** Written problem **
Could you copy the data below line for line, keeping every word, number and symbol unchanged?

[Word and element location data]
= = = =
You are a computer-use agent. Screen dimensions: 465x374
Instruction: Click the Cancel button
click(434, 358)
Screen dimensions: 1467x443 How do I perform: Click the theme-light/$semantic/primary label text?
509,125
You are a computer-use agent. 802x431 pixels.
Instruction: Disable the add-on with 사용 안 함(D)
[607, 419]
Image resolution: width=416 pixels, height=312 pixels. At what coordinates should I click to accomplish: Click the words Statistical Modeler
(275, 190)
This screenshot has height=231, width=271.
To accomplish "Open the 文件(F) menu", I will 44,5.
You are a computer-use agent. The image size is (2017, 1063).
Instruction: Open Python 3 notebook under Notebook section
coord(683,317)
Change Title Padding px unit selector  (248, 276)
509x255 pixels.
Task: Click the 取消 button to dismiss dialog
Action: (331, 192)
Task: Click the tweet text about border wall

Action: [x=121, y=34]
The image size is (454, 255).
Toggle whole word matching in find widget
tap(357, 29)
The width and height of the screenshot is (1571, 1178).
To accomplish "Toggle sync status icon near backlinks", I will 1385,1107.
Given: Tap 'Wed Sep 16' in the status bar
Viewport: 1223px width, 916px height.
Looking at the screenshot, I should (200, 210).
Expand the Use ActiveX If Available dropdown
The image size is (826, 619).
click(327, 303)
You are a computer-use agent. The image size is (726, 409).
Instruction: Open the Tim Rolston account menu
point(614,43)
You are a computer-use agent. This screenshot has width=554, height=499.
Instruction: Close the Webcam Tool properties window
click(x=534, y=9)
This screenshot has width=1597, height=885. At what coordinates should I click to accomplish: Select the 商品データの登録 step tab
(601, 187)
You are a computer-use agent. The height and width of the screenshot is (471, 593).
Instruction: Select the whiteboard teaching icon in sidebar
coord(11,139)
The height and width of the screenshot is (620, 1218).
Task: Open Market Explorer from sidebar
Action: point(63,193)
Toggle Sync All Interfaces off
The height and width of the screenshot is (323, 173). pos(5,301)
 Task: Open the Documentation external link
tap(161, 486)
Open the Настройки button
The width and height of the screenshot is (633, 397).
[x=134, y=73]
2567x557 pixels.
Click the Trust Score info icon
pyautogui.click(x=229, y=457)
= = = =
** Solution to this task **
You are a computer-use agent. Screen dimensions: 465x374
Instruction: Click the Cancel button
click(434, 358)
Screen dimensions: 1467x443 How do I perform: Click the theme-light/$semantic/primary label text?
509,125
You are a computer-use agent. 802x431 pixels.
Instruction: Disable the add-on with 사용 안 함(D)
[607, 419]
Image resolution: width=416 pixels, height=312 pixels. At what coordinates should I click to accomplish: Click the words Statistical Modeler
(275, 190)
This screenshot has height=231, width=271.
To accomplish "Open the 文件(F) menu", I will 44,5.
You are a computer-use agent. The image size is (2017, 1063).
Instruction: Open Python 3 notebook under Notebook section
coord(683,317)
Change Title Padding px unit selector  (248, 276)
509x255 pixels.
Task: Click the 取消 button to dismiss dialog
Action: (331, 192)
Task: Click the tweet text about border wall

Action: [x=121, y=34]
The image size is (454, 255).
Toggle whole word matching in find widget
tap(357, 29)
The width and height of the screenshot is (1571, 1178).
To accomplish "Toggle sync status icon near backlinks", I will 1385,1107.
Given: Tap 'Wed Sep 16' in the status bar
Viewport: 1223px width, 916px height.
Looking at the screenshot, I should (200, 210).
Expand the Use ActiveX If Available dropdown
The image size is (826, 619).
click(327, 303)
You are a computer-use agent. The image size is (726, 409).
Instruction: Open the Tim Rolston account menu
point(614,43)
You are a computer-use agent. This screenshot has width=554, height=499.
Instruction: Close the Webcam Tool properties window
click(x=534, y=9)
This screenshot has width=1597, height=885. At what coordinates should I click to accomplish: Select the 商品データの登録 step tab
(601, 187)
You are a computer-use agent. The height and width of the screenshot is (471, 593).
Instruction: Select the whiteboard teaching icon in sidebar
coord(11,139)
The height and width of the screenshot is (620, 1218).
Task: Open Market Explorer from sidebar
Action: point(63,193)
Toggle Sync All Interfaces off
The height and width of the screenshot is (323, 173). pos(5,301)
 Task: Open the Documentation external link
tap(161, 486)
Open the Настройки button
The width and height of the screenshot is (633, 397).
[x=134, y=73]
2567x557 pixels.
Click the Trust Score info icon
pyautogui.click(x=229, y=457)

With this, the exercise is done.